Por lo tanto, hay dos principios que deben mantenerse: primero, que Dios, naturalmente, no nos debe nada, y que todos los servicios que le prestamos no valen ni una gota; en segundo lugar, que, de acuerdo con los compromisos de la Ley, se otorga una recompensa a las obras, no por su valor, sino porque Dios está complacido de convertirse en nuestro deudor. (320) Sería una ingratitud intolerable, si por tal motivo cualquier persona se entregara a una jactancia orgullosa. La bondad y la liberalidad que Dios ejerce hacia nosotros están tan lejos de darnos el derecho de hincharnos con una tonta confianza, que solo tenemos obligaciones más profundas para Él.

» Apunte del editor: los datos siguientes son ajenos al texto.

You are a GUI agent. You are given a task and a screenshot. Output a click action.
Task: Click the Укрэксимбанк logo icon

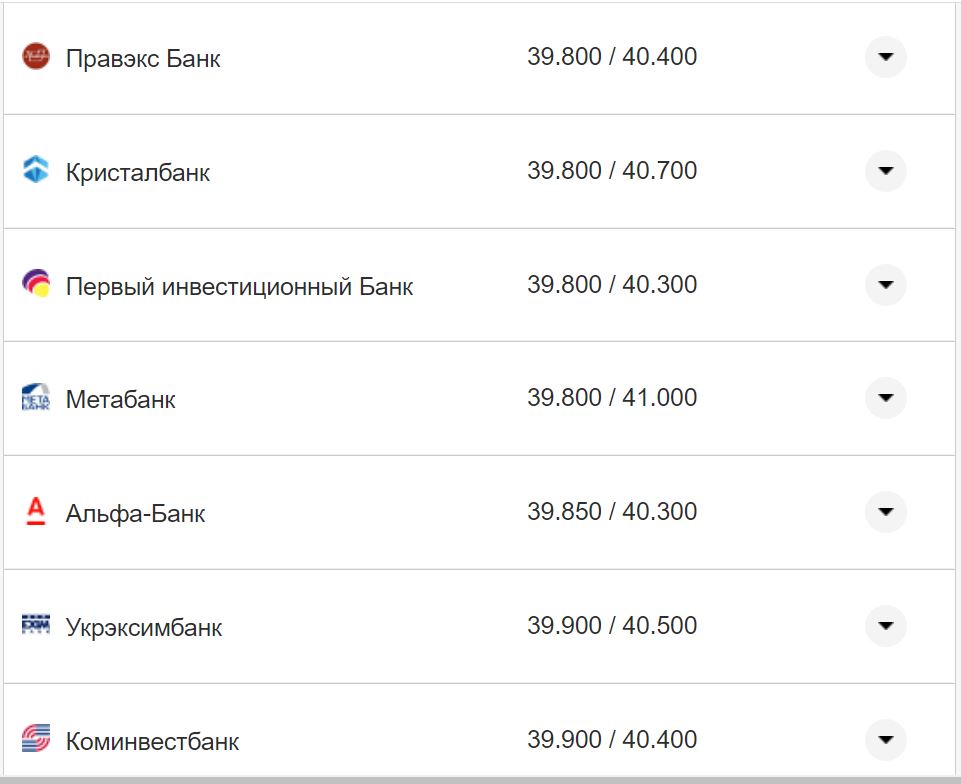36,625
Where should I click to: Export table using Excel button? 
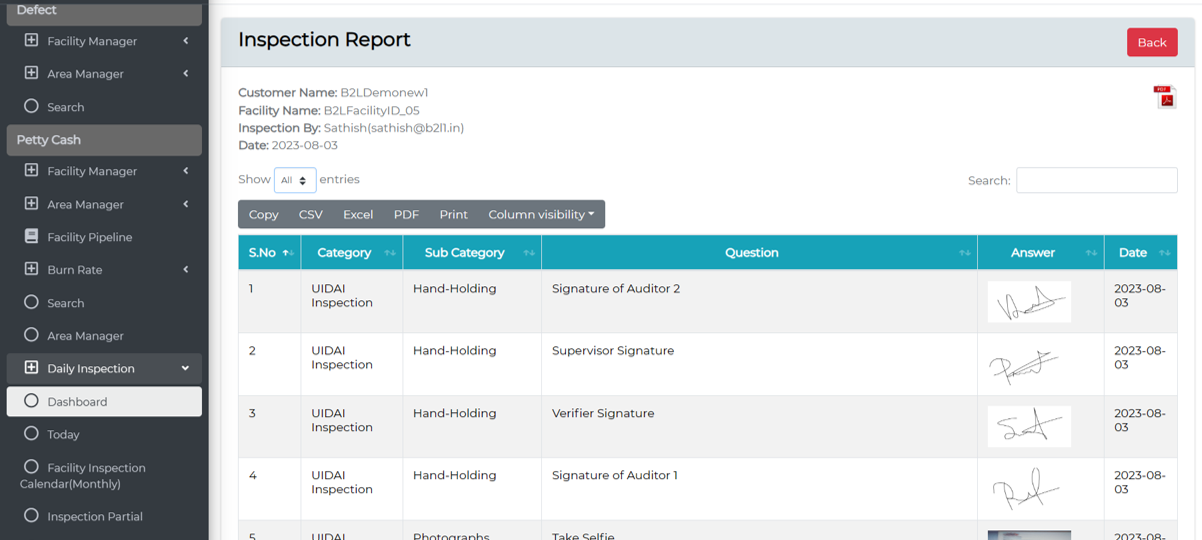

Cada vez que nos encontramos con la palabra recompensa, o cuando se nos ocurre, recordemos esto como el acto supremo de la bondad de Dios para con nosotros, que, aunque estamos completamente en deuda con él, él condesciende a hacer un trato. con nosotros. Tanto más detestable es la invención de los sofistas, que han tenido el descaro de forjar una especie de mérito, que profesa fundarse en un reclamo justo. (321) La palabra mérito, tomada en sí misma, era lo suficientemente profana e inconsistente con el estándar de piedad; pero embriagar a los hombres con orgullo diabólico, como si pudieran merecer algo por un reclamo justo, es mucho peor.